Here’s the scenario; you’re feeling a little sluggish and need a boost. You think about putting away a quick cup of coffee but dread the crash and not to mention the jitters that can come with over-caffeination. 

It’s a common situation millions of us face every day. Creeping up around lunchtime or at some point in our afternoon, we tend to search for something to close out the remainder of the day. 

While there might be a number of hacks or solutions to this problem, it really depends on who you are, what your diet is and how much you sleep. For the majority of us, this can be repaired with our good friend L-theanine.

L-theanine is an amino acid found in green tea. 

Green tea has a long history for its relaxation, and health benefits.  While green tea has skyrocketed in popularity lately, L-theanine is still not common in the diet of most people, despite its prominence in tea leaves (Camellia sinensis).


L-theanine is used for relaxation without the sedative (sleepy) unwanted effects. It can also play a role in improving memory, and attention, especially when combined with a caffeine source (hello, coffee).

To understand why L-theanine is such a great amino acid, we ought to first understand how it works.

L-theanine in the brain

If you are anything like us, you likely love the words Molecular Mechanism when it comes to neuroscience.  

No? Just us?

Either way, here is a rundown on how theanine works in your brain.

L-theanine blood levels peak within 1 hour and can stay elevated up to 5 hours after ingesting it.  Just like Tyrosine, L-theanine can pass through the blood brain barrier (the wall in the brain that says what can go in and out).  

The mechanism of L-theanine is pretty complicated, and still not well understood, however, there is some very cool literature regarding its molecular mechanism.  

Let’s look at the central nervous system as a whole.  There are two main competing neurotransmitters: the inhibitory neurotransmitter, GABA, and the excitatory neurotransmitter, glutamate. The GABA and glutamate pathways are linked to many other neurotransmitters like dopamine, and serotonin. Changes in one of these two neurotransmitters can affect other neurotransmitters.  

Oral ingestion of L-Theanine increases GABA release.  This makes sense, it's promoting inhibition and relaxation, but how?

Many believe it promotes GABA release indirectly by interacting with glutaminergic neurons (neurons that release glutamate). Because L-theanine’s molecular structure is similar to the molecular structure of the amino acid glutamine and glutamate, it can block transporters and receptors important for the release of glutamate.

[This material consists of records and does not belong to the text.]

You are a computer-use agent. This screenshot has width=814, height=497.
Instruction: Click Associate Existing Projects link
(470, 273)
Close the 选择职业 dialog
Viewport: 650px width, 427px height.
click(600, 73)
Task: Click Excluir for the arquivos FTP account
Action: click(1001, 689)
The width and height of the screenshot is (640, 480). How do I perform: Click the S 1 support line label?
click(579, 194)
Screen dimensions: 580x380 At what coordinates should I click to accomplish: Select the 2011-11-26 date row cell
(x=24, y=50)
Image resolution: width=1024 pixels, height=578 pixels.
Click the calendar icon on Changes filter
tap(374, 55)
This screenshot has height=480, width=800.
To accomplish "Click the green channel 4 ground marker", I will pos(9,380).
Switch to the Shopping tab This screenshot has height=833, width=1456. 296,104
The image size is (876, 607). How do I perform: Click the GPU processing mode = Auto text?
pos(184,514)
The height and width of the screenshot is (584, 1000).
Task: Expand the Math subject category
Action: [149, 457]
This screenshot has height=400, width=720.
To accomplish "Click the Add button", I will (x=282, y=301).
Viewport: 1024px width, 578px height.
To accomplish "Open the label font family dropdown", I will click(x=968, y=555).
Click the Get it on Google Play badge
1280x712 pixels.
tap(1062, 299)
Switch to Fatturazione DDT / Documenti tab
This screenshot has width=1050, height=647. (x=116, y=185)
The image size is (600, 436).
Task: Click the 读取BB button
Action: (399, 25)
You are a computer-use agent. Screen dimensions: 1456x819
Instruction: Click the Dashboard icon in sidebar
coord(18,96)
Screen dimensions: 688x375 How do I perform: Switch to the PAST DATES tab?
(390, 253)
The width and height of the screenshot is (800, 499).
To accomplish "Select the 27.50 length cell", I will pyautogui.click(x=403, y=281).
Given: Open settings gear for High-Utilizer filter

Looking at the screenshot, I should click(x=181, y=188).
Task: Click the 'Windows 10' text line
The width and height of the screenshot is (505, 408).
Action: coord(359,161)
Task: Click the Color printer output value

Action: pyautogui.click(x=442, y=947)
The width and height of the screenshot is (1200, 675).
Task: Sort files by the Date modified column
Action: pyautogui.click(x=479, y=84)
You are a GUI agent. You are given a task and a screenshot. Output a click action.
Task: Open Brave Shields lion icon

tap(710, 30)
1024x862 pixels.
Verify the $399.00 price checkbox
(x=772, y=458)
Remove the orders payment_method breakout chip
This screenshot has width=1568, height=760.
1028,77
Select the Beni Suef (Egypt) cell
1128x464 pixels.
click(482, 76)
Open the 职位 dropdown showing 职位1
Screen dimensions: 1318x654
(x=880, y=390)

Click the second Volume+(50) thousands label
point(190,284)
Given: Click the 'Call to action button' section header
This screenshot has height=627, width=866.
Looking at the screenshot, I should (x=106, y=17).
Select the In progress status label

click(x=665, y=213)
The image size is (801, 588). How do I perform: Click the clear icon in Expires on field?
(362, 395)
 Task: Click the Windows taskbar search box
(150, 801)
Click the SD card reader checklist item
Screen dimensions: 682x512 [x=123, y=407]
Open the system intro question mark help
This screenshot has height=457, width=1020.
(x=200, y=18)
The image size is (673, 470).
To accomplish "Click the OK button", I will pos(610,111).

This means L-theanine is changing the balance of neurotransmitters in the brain, promoting GABA (inhibitory) over glutamate (excitatory), consequently, increasing other neurotransmitters like dopamine and serotonin. 

To put it in simple terms, L-theanine can activate the brain’s calming pathways, as well as influence other neurotransmitters important for mood, motivation, attention, and memory.  

How do we know theanine calms your brain?

It’s all in L-theanine mechanism of action.  Think of a pharmacological drug to promote relaxation, and to reduce anxiety.  A classical one is a class of drugs called benzodiazepines. These drugs not only relax but act as a sedative.  Similar to L-theanine, benzodiazepines increase the effects of GABA in the brain. Contrary to L-theanine, benzodiazepines interact directly with the GABA receptors.  L-theanine on the other hand indirectly increases GABA levels.  The indirect stimulation of the GABA pathway is believed to be the reason why L-theanine supplementation can not only relax but decrease anxiety, without the unwanted sedation side effects.  

What does the brain tell you about L-theanine

Your brain cells work through sets of electrical impulses.  These impulses can be seen using a device called an electroencephalogram (EEG).  Different brain wave patterns can say a lot about a person's state of mind.  Here is a run down of some different wave types and what they mean: 

  • Beta waves are characteristic of being awake and alert
  • Alpha waves are awake and relaxed
  • Theta waves are when you are sleeping 
  • Delta waves are associated with deep sleep.

What does all of this have to do with L-theanine?

Taking L-theanine can promote alpha wave activity, which means you are awake and relaxed.  What’s even more interesting, is that increases in alpha wave patterns are linked to decreases in circulating cortisol levels.  In times of high stress, L-theanine can promote relaxation, while also improving attention, motivation, cognition, and memory.

L-theanine and caffeine

The effects of L-theanine is often in combination with caffeine because of its synergistic effects.  Together, they can increase attention, alertness and accuracy in healthy adults during cognitive testing. When taking a coffee, we are all aware of that brutal caffeine crash or “jitters, L-theanine supplementation cans actually dampens that crash and reduces the "jitters" associated with caffeine intake and actually enhances caffeine's cognitive boosting activities.

L-theanine is one of those nutrients that is a no brainer: it helps relax, reduces anxiety and stay alert. As a bonus, it increases your cognitive benefits when paired with coffee.  Most importantly, high quality L-theanine is safe, and effective.